Au cœur de l’Iran, un silence assourdissant masque une réalité terrifiante. Tandis que les rues de Téhéran affichent une façade de calme, les voix qui parviennent à l’extérieur murmurent une angoisse profonde : « Tout le monde nous a abandonnés. » Ce cri du cœur résonne comme un avertissement alors qu’un rideau de terreur semble s’abattre sur la nation, menaçant d’un isolement encore plus total.
L’Écho de la Répression : La Peur Invisible
Les messages vocaux, rares et fragmentés, qui s’échappent de la capitale iranienne sont des témoignages glaçants. Un journaliste téhéranais confie, entre les lignes d’un « Ça va… Les rues sont calmes… Rien à signaler », l’ampleur du traumatisme. Ce calme apparent n’est pas celui de la paix, mais celui d’une répression implacable qui a étouffé les manifestations. Chaque mot, chaque geste est désormais sous surveillance, transformant la communication en un acte de bravoure teinté de paranoïa.
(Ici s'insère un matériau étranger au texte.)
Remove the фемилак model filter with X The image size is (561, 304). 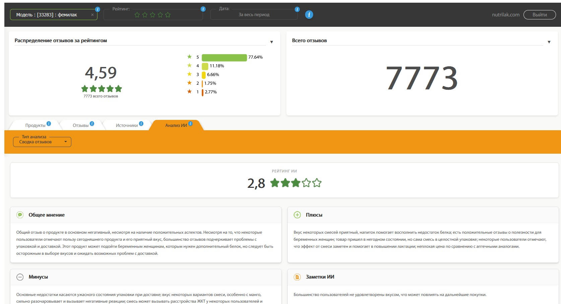(x=92, y=15)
Des Bouteilles à la Mer dans un Océan de Désespoir
Bien que l’accès à Internet demeure largement coupé, le rétablissement sporadique des appels internationaux depuis mercredi offre une mince lueur d’espoir, transformant chaque connexion en une bouteille jetée à la mer. Les voix, souvent hachées et brèves, portent des supplications déchirantes : « On tient le coup… Vous m’entendez ? Ne vous inquiétez pas », ou encore ce cri poignant : « Je ne bouge plus de la maison… Mais qu’est-ce qu’ils attendent à l’étranger pour nous aider ? » Ces appels sont le reflet d’une population qui se sent abandonnée, luttant pour sa survie face à un régime déterminé à agir à huis clos.
Le Revers Américain : Une Trahison Perçue
La sidération et l’incompréhension ont atteint leur paroxysme ce jeudi 15 janvier au matin, suite au volte-face du président américain Donald Trump. Après avoir promis une « aide en route », ses déclarations récentes, assurant que les « tueries ont pris fin » tout en laissant planer la menace d’une intervention, ont semé le trouble et le désarroi. Pour de nombreux Iraniens, cette ambivalence est perçue comme un lâchage, un retrait au moment où le soutien international est le plus crucial. « Trump, ce n’est pas le moment de nous lâcher ! » s’écrie un citoyen, résumant l’amère déception.
Alors que le régime iranien resserre son étau, la communauté internationale est appelée à regarder au-delà des apparences et à entendre les appels désespérés qui percent le rideau de fer. L’avenir de millions d’Iraniens dépend de la capacité du monde à ne pas les abandonner à leur sort.